If you are a logical thinker, there are a lot of issues to consider before you make the first move. Is it possible the rat ran into your living room to hide from the viper, or you might have a lot of rats in your house, making it an inevitable destination for the viper?
Or perhaps this is a viper-prone area and the poor rat happened to lead the viper to your door instead of the bush? But you may be a strong believer in conservation, and getting the vipers extinct in not exactly one of your priorities.
If so, and given the danger at hand, should you burn the bush and count the costs later, or simply move house to a safer area?
Whatever decision you take, there will be a cost to call, especially in this political world where sometimes, there may not be room for juggling.
Take the recent Tsunami in Japan for example. You would think that the world would be focused on the nuclear meltdown and how to support the natural- hazard prone country.
Perhaps you would have thought everyone would be focused on the futility of mass killing weaponry in the powerful face of nature.
Regardless, all eyes are on Libya, Yemen, bombardments, gun-wielding men, anything that makes these bloodthirsty human eyes boggling with excitement.
Second to this and always on the agenda are the economies, the euro-zone, financial crises, anything that threatens man’s power-seeking frenzy.
Amidst all this, another Tsunami in the East passes almost unnoticed, we still have so many people suffering from hunger and the cold, and there is the looming climatic change and potential natural hazards that are being given uneasy and furtive attempts at control.

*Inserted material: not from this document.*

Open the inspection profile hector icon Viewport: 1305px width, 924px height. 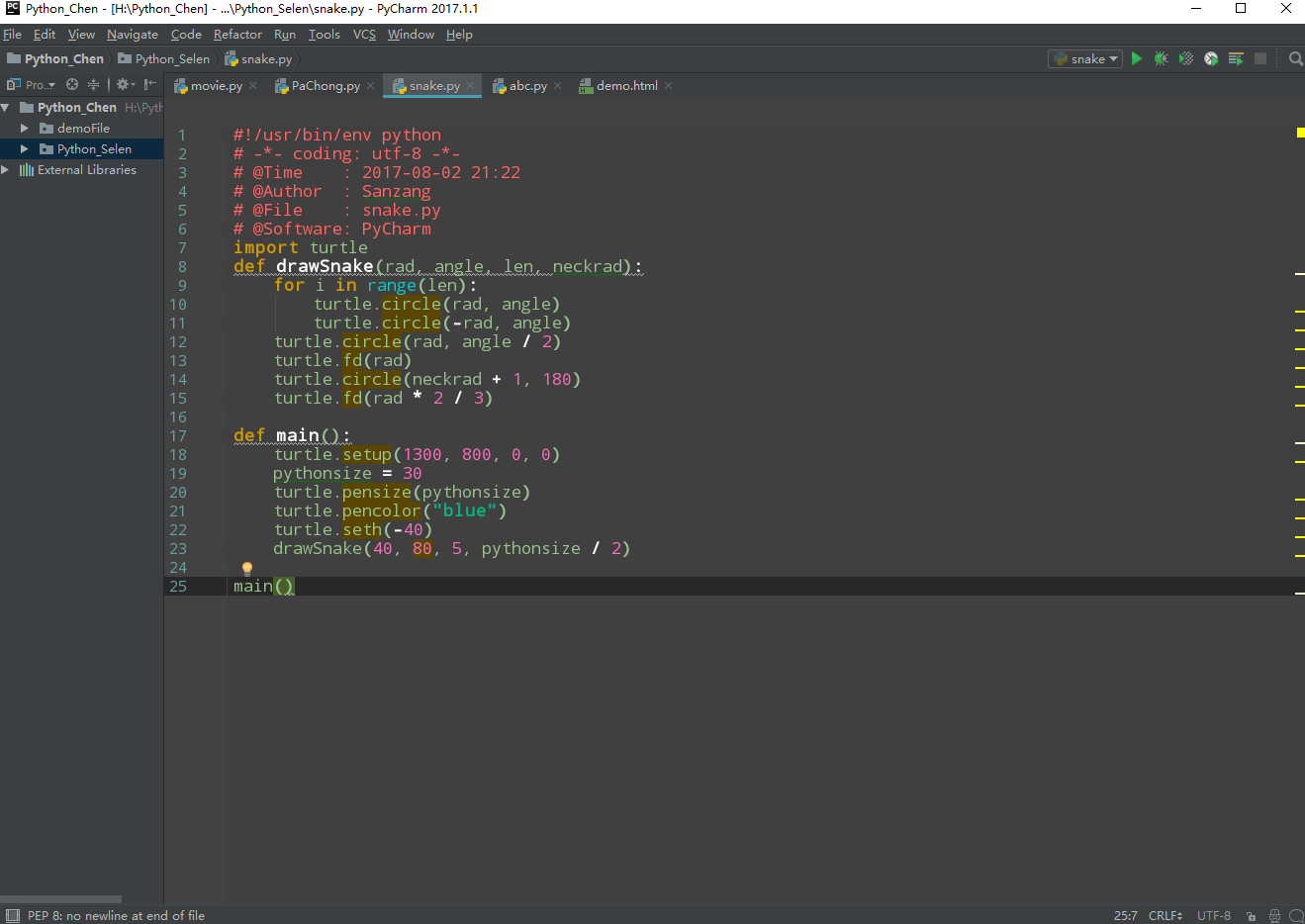pos(1274,916)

You would think it would have been so easy to make a global call for peace, in order to stand united in finding solutions for a world that seems to be disintegrating.
Think about it, we do not seem to learn. After huge disasters like the Louisiana hurricane, Indonesia Tsunami, Haiti Earthquake, New Zealand Earthquake and now the Japan Tsunami, the world would be constantly on the high alert and better prepared.
It is also unimaginable how so much havoc could have happened in a country like Japan where it is assumed they have the most update technologies and capacity to save lives.
The whole scenario is somewhat disconcerting and makes us wonder what the future truly holds in our favour.
In Rwanda, as in most African Countries, disasters to come (except in a few cases of mudslides and floods), in the form of conflict, disease and dry spells, which although disastrous, can be diverted with well coordinated interventions.
However, it is hard to imagine what it would be like in the face of more furious hazards like those being faced on other continents.
It would be great if just like the global fight against malaria, HIV/AIDS and other catastrophic diseases, a lot more enthusiasm were put into concerted efforts to control and reduce the impact of sudden climatic or other natural hazards.
Could this seeming lacklustre be because man feels a little helpless in the face of nature and would rather deal with those areas within his comfort zone? Or should we perhaps blame it on the media which finds wars and intrigue more selling?
If so much is happening under disaster control, why isn’t this information on our fingertips as with other global issues?
Depending on the way you look at it, natural disasters could seem the larger evil when it comes to political decisions; meaning it is easier to bury our heads in the sand and wish away the problem.
But opting for the lesser of two evils is not always the best because this only saves the greater evil for another day, when this time, it has to be faced square and fair.